The fall of Congressman Andrew J. May had made headlines across the country, and the odor of scandal hung over Congressman John M. Coffee as he entered the 1946 campaign.  Coffee faced the same Republican opponent in 1946 as he had in the 1944 election, Thor Tollefson, a name which was evocative of old Viking legends.  Tollefson had been the prosecuting attorney for Pierce County.

The 1946 campaign did not go well for the incumbent in several important respects.  Coffee, under increasing fire for his left-leaning politics, claimed to have a letter from Congressman Martin Dies Jr., a Texas Democrat nationally known for his chairmanship of the House Un-American Activities Committee.  According to Coffee, the purported letter stated that Dies would campaign throughout Washington state at his own expense to proclaim Congressman Coffee’s patriotism.  Norman Shut Jr., an enterprising young Republican, telephoned and spoke to Congressman Dies and released a transcript of their conversation.  “I had not written to John Coffee offering to go to Washington state to campaign for him or to say anything for or about him,” Dies said.  “I am diametrically opposed to Mr. Coffee’s politics and have no intention of speaking in his behalf.”

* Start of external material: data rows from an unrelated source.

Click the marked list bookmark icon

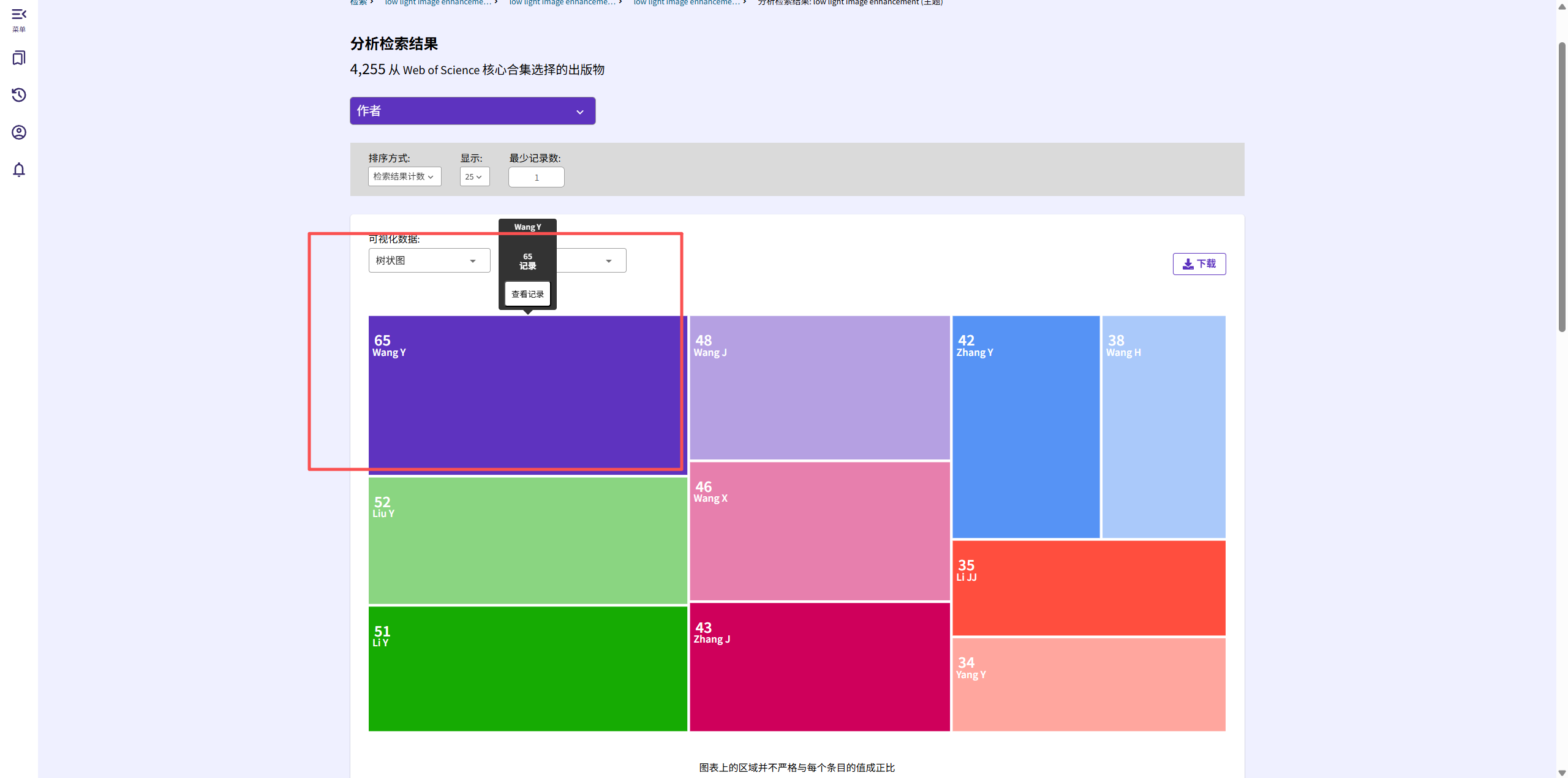coord(18,58)
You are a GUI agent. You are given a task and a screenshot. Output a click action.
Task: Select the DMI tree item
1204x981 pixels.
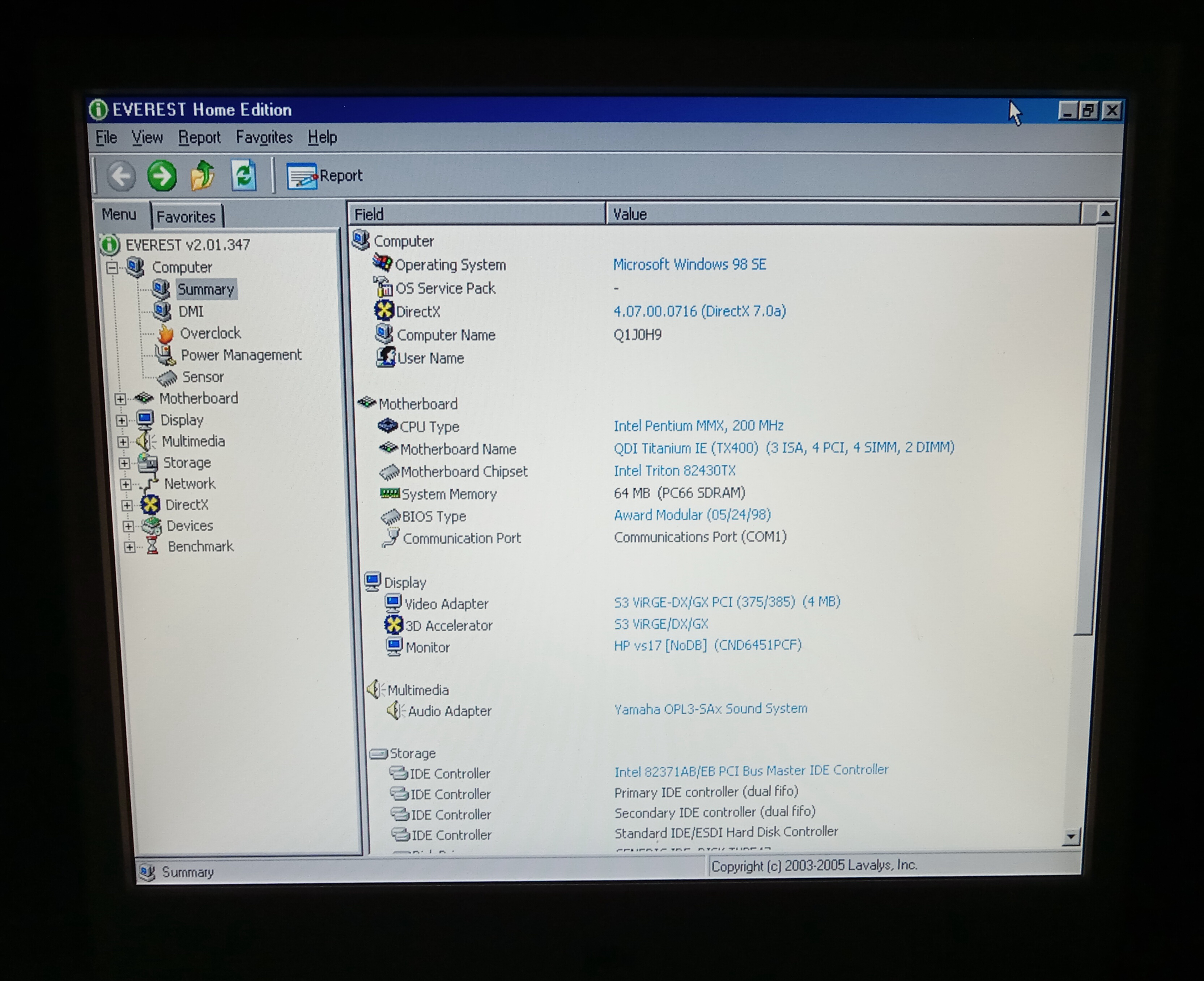[x=190, y=311]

The statement by Martin Dies undermined John Coffee badly, especially in light of Thor Tollefson having pointed out the congressman had been “identified with 28 Communist front organizations.”  “It is hard to believe that Mr. Coffee, the congressman, is the same person as Mr. Coffee, the candidate,” Tollefson said.

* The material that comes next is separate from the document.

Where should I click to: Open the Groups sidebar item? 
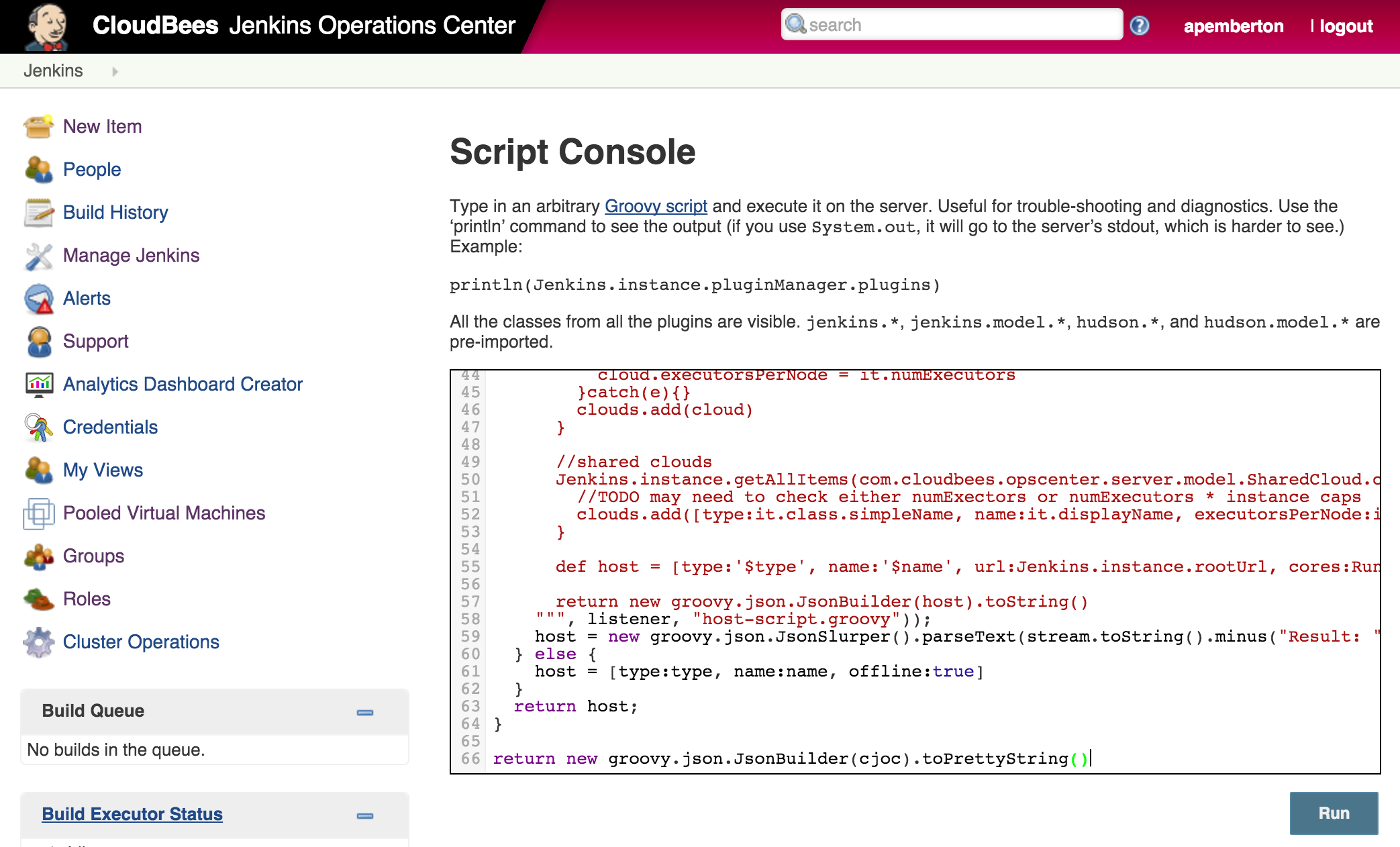(x=93, y=556)

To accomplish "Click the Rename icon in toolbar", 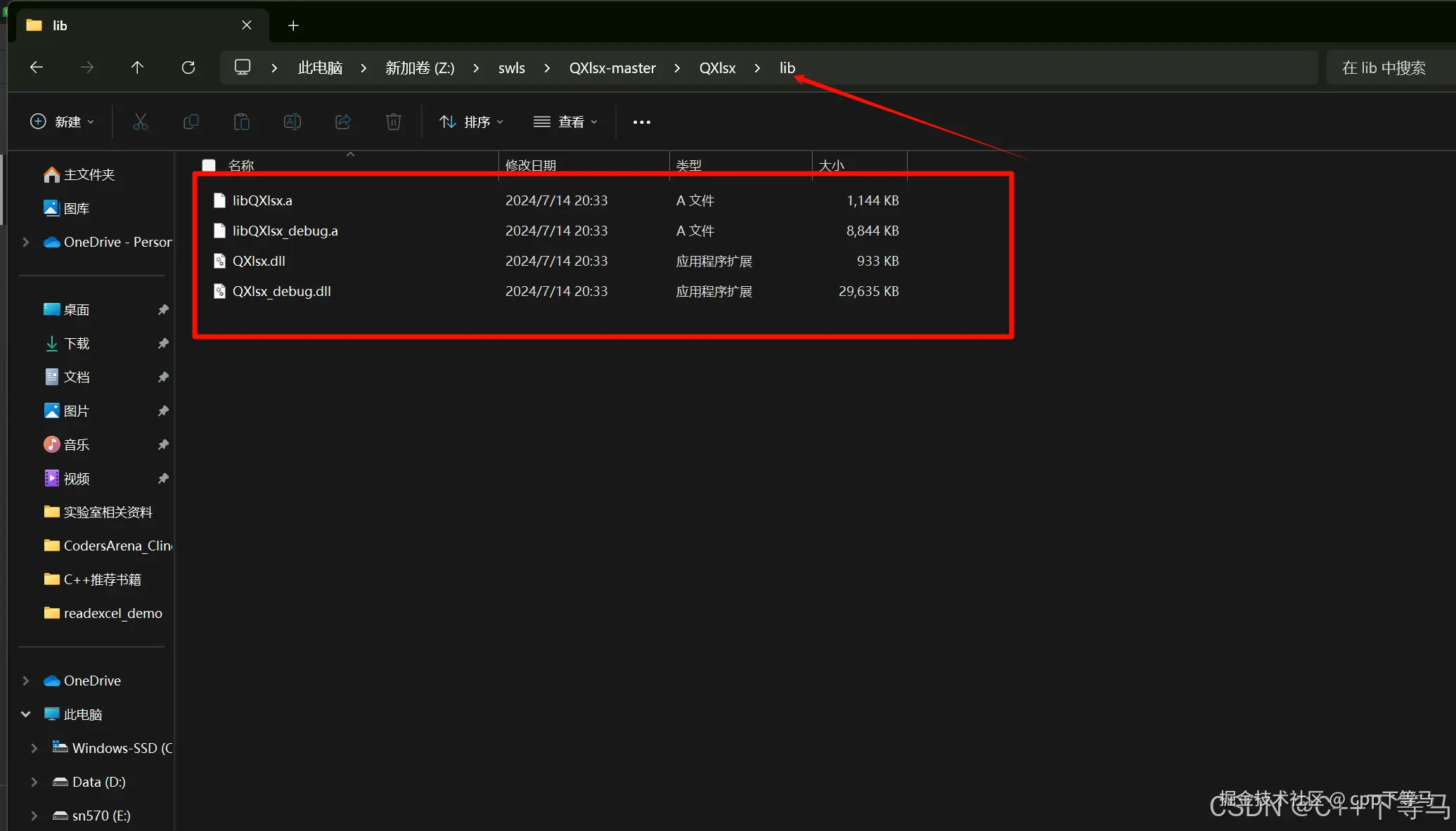I will coord(292,122).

Three of Washington’s Democratic congressmen – – – John M. Coffee, Hugh DeLacy and Charles Savage – – – had signed a letter to former Vice President and Secretary of Commerce Henry A. Wallace praising him for his foreign policy stand and asking him to speak in the Evergreen State.  The conservative Spokesman-Review published an editorial entitled, “Faithful Trio Hew to the Line.”  The editorial flatly accused the congressmen of being “three faithful who don’t deviate in their loyalty to Russia.”  The newspaper sarcastically noted that each of the congressmen was against the “capitalistic-imperialistic” Second World War until Hitler violated his pact with Stalin and invaded the Soviet Union.

The battering to his reputation and the scandal helped to take Congressman John M. Coffee under.  He lost the general election, winning 46% of the vote.  Only 49 years old when he lost his seat in the House, it is hardly surprising that Coffee tried to seek elective office once again.  Coffee did not attempt to regain his seat in Congress in 1948, but rather chose to wait until 1950 to wage another campaign for the House.  At the time, Washington used a blanket primary with the two top candidates going on to the general election.  Congressman Tollefson got better than 51% of the vote against four opponents, including John Coffee, who won only 27%.  Coffee fared little better in the general election, polling under 40% against the popular Tollefson.

Eight years later, John M. Coffee made yet another attempt to return to the House.  Once again, Coffee trailed Tollefson in the blanket primary, winning only 17% of the vote in a field of seven candidates.  In one of the best years for Democrats since 1936, John M. Coffee could muster only 45% of the votes cast.  At that point, Coffee knew his political career was over.

The ex-congressman resumed his law practice and remained active until his death on June 2, 1983.